I do see high Delta times b th servers and it is all sql traffic. I don’t know much about this application all i know is that it is and server communication with the SQL server. Don’t know much more about it.

second display filter tds.type eq 4


The trace is displaying TCP retransmissions any idea what could be causing the application to be degraded, the application is not running very well. In performance monitor that was given to me I see a burst of traffic and then you get a drop almost to zero then a burst and it just repeats until the application transaction is complete. This is a small capture of a 3 gig trace. Any ideals what may be going on? Thanks Kurt

(08 Apr '13, 09:09) Ernest Johnson



Here is a larger sample of the trace that occurs at the time of the application run that may help you get a better understanding of what is going on

I hope it is not confusing

(08 Apr '13, 09:24) Ernest Johnson

I don’t know much about this application all i know is that it is and server communication with the SQL server.

without knowledge about the nature of the application (interactive, mass data up-/download, etc.) it's hard to make any assumptions about possible performance problems.

In performance monitor that was given to me I see a burst of traffic and then you get a drop almost to zero then a burst and it just repeats until the application transaction is complete.

That traffic pattern could be caused by the client (not sending the requests fast enough - due to data processing), or the server not responding fast enough (although the capture file does not show this behavior).

As I said, without knowledge about the nature of the application its hard to make any assumptions just by staring at the network trace ;-)

So, can you please add some details about the application and possibly a trace of a session that is rated as 'fast responding' by the users.

Regarding the last capture file ( https://www.cloudshark.org/captures/acd1ff11a4c7 ).

Please use this display filter: tcp.stream eq 7 and then take a look at the traffic pattern.

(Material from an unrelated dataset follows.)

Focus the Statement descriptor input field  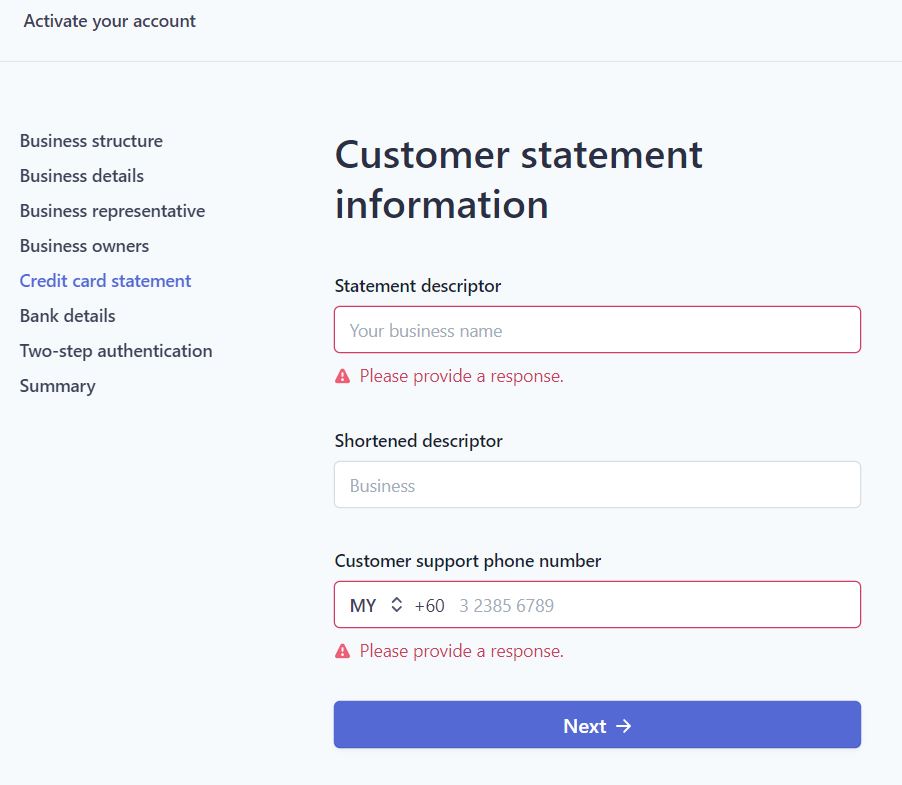coord(597,330)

There is a long sequence of REQUEST (SQL batch or RPC call) and RESPONSE. The first sequence lasts 14 seconds (Frame: 71302)! without much delay. Then there is nothing for 30 seconds, then some TCP keepalives and then another sequence for 2 seconds (in this capture file).

I have seen similar behavior with GIS systems (Geoinformation systems) that did hundreds and thousands of SQL SELETCs to load tiny objects. Well, that will last very long and it's usually a design error in the application to do it that way.

The traffic pattern in your capture file reminds me pretty much on such a GIS system.

(08 Apr '13, 15:21) Kurt Knochner ♦

The lack of the SYN, SYN/ACK, ACK has nothing to do with the application design. Every TCP connection starts with SYN, SYN/ACK, ACK. Those packets are not in your capture file because you are not capturing the start of the connection. The TCP connection is already in place when you begin capturing. Again, if you expand the Transmission Control Protocol portion of the packet, you will see "[Window size scaling factor: -1 (unknown)]."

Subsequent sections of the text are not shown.